Geneva, Switzerland - Growing numbers of children in the Democratic Republic of Congo are being labeled as witches, and others face abduction by armed groups for use as soldiers, a United Nations watchdog said Friday.

The U.N. Committee on the Rights of the Child called on Congolese authorities to better protect young people in their country, including those left orphaned by the HIV/AIDS epidemic.

"Children, contrary to being treated primarily as victims, have been arrested, detained and tried in military courts for military offences and other crimes allegedly committed while they were in armed forces or groups," it said.

Street children in the former Zaire are regularly harassed, threatened, beaten or arrested by the military and police, the U.N. committee said.

"A large number of children are labeled as witches and consequently suffer serious stigmatization," it said.

It expressed concern that "violence against children accused of witchcraft is increasing, and that children are being kept as prisoners in religious buildings where they are exposed to torture and ill-treatment or even killed under the pretext of exorcism."

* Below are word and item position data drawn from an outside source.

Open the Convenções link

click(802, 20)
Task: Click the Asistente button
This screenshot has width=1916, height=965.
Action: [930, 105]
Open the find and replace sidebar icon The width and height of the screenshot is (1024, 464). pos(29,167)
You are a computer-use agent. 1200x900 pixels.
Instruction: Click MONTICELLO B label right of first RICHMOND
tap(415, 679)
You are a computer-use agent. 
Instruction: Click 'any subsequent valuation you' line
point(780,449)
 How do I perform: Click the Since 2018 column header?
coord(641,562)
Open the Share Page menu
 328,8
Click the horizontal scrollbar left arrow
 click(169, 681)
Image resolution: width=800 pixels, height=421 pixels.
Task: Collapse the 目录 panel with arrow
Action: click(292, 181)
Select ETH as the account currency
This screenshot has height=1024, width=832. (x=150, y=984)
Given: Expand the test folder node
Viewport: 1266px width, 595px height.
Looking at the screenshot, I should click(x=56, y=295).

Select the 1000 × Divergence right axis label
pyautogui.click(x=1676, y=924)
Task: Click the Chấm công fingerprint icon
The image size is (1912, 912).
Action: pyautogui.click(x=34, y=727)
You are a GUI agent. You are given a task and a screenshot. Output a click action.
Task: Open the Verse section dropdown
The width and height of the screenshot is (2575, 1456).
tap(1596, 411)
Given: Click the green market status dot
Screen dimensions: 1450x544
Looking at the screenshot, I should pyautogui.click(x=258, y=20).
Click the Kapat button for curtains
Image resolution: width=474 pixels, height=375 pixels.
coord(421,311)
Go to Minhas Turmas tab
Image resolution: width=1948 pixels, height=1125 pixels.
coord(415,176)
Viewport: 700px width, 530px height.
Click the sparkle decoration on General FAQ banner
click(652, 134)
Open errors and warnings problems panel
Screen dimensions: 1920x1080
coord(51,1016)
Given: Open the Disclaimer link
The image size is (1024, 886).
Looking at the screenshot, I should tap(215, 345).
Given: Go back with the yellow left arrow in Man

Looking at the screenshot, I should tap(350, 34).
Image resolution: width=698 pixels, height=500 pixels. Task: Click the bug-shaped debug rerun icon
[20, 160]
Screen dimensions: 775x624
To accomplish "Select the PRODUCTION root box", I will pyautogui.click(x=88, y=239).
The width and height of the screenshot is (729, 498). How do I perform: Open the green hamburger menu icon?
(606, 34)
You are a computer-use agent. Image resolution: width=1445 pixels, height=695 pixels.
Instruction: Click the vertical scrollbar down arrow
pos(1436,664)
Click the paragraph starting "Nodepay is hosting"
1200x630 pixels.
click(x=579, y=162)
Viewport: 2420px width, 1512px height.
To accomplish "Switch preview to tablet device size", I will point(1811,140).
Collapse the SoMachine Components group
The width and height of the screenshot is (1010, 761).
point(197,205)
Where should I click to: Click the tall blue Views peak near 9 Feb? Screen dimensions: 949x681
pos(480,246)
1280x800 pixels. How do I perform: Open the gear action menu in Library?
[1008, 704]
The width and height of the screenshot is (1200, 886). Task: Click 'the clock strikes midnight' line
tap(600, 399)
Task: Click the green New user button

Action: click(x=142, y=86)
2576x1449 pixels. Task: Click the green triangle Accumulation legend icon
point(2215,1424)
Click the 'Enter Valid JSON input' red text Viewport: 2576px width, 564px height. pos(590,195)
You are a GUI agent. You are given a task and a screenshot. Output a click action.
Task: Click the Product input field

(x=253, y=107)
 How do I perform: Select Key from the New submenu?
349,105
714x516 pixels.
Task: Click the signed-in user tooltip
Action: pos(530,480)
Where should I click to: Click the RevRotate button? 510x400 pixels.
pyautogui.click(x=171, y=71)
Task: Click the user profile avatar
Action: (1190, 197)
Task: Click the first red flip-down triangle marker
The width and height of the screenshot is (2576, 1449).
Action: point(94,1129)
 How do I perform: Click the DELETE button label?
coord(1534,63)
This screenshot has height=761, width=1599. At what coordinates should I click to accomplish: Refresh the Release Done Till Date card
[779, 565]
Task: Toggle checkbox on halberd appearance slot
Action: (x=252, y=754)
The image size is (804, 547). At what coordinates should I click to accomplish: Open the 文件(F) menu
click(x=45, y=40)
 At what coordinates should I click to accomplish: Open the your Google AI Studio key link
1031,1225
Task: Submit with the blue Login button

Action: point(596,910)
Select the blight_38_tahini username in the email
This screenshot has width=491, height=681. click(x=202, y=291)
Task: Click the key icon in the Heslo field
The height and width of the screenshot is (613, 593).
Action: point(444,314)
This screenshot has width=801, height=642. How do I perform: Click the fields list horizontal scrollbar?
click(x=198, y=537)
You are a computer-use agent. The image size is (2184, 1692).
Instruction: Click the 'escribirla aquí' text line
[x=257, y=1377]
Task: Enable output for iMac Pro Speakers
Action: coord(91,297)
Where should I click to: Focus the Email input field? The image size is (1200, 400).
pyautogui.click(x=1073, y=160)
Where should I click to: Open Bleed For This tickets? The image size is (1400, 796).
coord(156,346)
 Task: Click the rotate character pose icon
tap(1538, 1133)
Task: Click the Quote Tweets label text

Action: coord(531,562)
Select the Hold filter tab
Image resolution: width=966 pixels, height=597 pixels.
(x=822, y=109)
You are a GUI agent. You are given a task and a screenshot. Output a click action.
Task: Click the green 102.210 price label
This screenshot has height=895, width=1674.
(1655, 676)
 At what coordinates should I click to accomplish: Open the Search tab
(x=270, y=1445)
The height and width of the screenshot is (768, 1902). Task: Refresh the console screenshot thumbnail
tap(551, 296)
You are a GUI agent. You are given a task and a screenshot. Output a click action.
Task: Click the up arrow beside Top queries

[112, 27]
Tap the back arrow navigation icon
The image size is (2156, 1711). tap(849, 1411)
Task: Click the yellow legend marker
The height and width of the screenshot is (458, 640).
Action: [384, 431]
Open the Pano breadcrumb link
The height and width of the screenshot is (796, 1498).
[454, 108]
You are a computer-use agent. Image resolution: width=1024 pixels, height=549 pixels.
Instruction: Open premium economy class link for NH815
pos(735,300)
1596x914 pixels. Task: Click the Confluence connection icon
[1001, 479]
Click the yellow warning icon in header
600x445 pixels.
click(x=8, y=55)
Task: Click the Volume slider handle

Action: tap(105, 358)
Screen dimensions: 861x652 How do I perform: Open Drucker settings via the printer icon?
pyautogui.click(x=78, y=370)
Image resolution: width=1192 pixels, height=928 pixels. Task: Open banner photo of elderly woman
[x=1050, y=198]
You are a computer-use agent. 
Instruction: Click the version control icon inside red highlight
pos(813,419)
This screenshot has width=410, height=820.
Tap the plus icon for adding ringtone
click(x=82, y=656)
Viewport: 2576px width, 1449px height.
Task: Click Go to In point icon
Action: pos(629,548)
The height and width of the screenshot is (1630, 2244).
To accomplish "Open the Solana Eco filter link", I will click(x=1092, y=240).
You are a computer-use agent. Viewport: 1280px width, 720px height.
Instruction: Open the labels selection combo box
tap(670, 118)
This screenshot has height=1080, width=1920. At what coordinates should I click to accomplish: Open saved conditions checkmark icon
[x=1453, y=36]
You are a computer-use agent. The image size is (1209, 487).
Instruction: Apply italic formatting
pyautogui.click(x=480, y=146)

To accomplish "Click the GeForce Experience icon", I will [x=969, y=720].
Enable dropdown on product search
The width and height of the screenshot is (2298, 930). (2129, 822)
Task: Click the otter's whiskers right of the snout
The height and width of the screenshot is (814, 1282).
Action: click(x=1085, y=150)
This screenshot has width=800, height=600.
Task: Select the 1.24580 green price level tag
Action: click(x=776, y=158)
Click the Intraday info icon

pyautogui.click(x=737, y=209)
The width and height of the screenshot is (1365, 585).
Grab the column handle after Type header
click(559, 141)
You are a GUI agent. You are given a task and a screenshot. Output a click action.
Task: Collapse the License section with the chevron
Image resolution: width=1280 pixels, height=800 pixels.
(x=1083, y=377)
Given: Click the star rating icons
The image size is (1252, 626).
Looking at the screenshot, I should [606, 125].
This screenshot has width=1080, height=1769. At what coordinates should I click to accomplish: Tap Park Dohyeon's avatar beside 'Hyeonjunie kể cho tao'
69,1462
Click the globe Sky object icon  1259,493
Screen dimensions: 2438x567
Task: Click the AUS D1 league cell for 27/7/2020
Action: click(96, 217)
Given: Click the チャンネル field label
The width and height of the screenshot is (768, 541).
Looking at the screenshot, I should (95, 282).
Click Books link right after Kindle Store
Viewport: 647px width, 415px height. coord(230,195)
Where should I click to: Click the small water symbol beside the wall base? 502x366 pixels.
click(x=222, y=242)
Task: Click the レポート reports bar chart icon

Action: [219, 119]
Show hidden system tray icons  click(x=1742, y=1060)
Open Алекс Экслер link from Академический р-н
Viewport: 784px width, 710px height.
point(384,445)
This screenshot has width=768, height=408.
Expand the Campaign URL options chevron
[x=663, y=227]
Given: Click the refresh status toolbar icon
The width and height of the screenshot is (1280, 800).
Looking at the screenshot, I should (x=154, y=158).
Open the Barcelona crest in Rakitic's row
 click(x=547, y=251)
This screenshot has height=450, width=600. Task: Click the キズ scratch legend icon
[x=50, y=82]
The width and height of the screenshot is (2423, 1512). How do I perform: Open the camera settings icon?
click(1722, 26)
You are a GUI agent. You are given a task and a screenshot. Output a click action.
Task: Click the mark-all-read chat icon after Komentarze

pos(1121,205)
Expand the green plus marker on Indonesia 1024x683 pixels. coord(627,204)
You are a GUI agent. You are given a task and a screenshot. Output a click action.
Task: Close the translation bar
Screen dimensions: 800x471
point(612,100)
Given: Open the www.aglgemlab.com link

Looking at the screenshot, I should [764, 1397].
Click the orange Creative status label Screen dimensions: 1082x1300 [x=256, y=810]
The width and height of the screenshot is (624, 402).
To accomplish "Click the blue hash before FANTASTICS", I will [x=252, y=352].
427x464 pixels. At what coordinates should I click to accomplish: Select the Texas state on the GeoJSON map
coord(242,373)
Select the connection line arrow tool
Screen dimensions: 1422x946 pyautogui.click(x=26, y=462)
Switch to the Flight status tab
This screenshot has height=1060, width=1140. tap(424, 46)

It further said that several thousand Congolese children who had been recruited into or used in hostilities needed assistance to adapt back into normal society, and cited "reports indicating that children have been re-recruited by armed groups in the absence of alternatives," without giving details.

The 22-page findings were issued after a three-week meeting during which the body's 18 independent experts examined the records of eight countries.

The session coincided with the start of the first war crimes trial at the International Criminal Court, where the prosecutor accused Congolese militia leader Thomas Lubanga of training child soldiers to kill, pillage and rape in a 1998-2003 war.

As elsewhere in Africa, many Congolese hold traditional animist beliefs and use spells, fetishes and charms to practice witchcraft, often combined with other religions like Christianity or Islam.

The U.N. body urged Congo's government to prevent children from being accused of witchcraft by strengthening public awareness campaigns directed at parents and religious leaders. Authorities should also prosecute people who accuse children of witchcraft and those who commit violence against them, it said.